Очень важно обращение искусства к природе – в это время такое внимание звучит как вызов цивилизаторским и модернистским намерениям новой культуры; так искусство в наиболее радикальной форме противостоит влиянию модных течений нового времени – конструктивизма, супрематизма и производственного искусства; так оно возвращается к космизму Николая Фёдорова и пантеизму серебряного века.

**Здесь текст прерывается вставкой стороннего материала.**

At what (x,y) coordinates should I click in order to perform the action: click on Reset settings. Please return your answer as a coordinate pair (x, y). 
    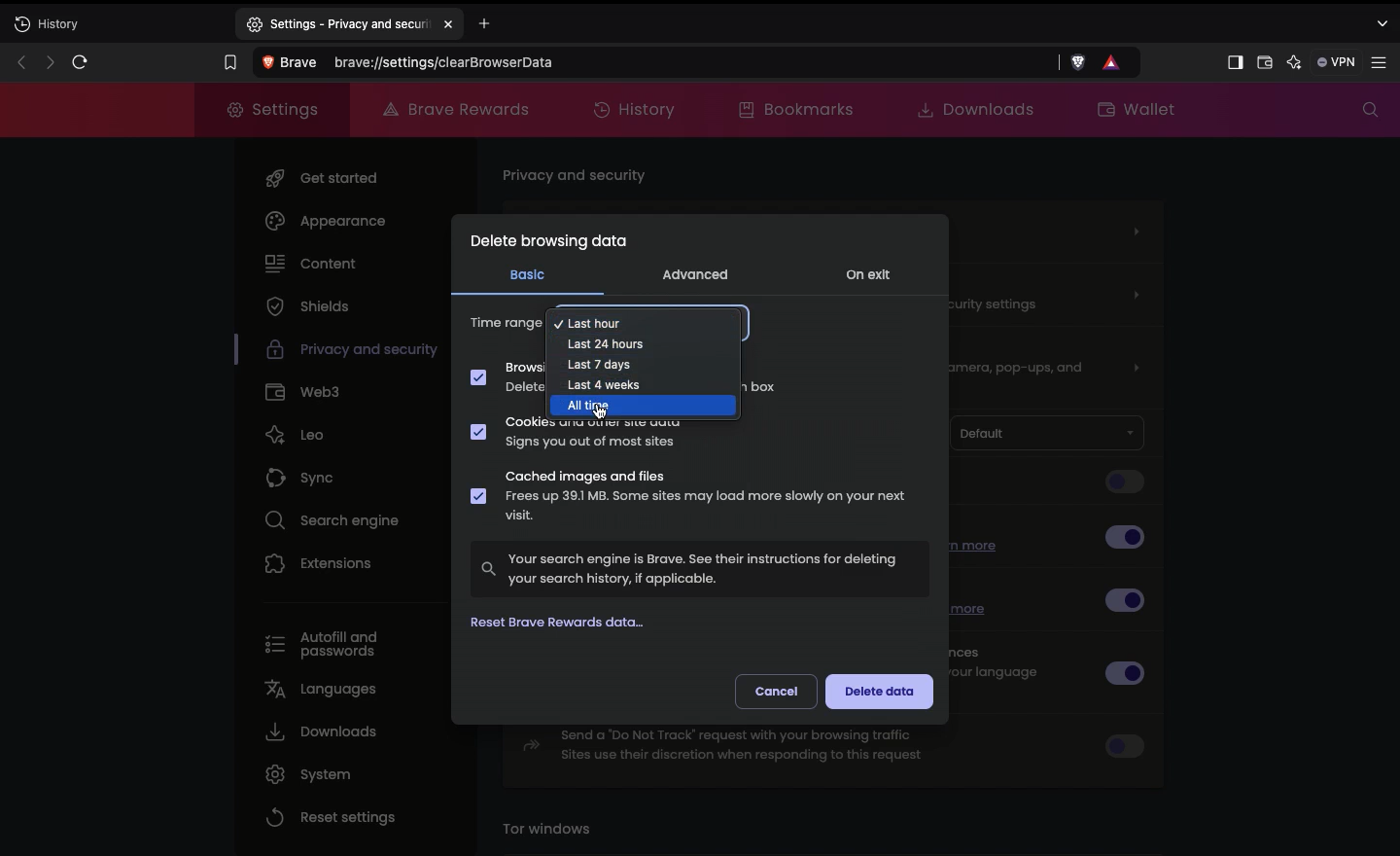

Складывается впечатление, что роман сохранил свою актуальность в культуре двадцатых годов. Особого внимания заслуживает присутствующая в тексте идея о границе языка как границе реальности; там, где язык превращается в бред душевнобольного, в фонетическую (акустическую) пародию на смысл, там прерывается пространство привычного мира и начинают действовать правила, противные установленным и понятным, начинается что-то непонятное и неправдоподобное, пугающее и убивающее. (В скобках заметим, что председателем Акустической комиссии московских театров в романе Булгакова был требовавший разоблачения и в результате выставленный в неприглядном свете, и просто из желания разоблачения попавший в какую-то дурацкую ситуацию Аркадий Аполлонович Семплеяров.)
Из этого заграничья возникает в первую очередь фигура смешно коверкающей русский язык «иностранной немки», за которой скрывается покойница, твердящая одни и те же слова. (И как здесь не вспомнить известное «Я-то?.. – переспросил профессор и вдруг задумался. – Да, пожалуй, немец…»?)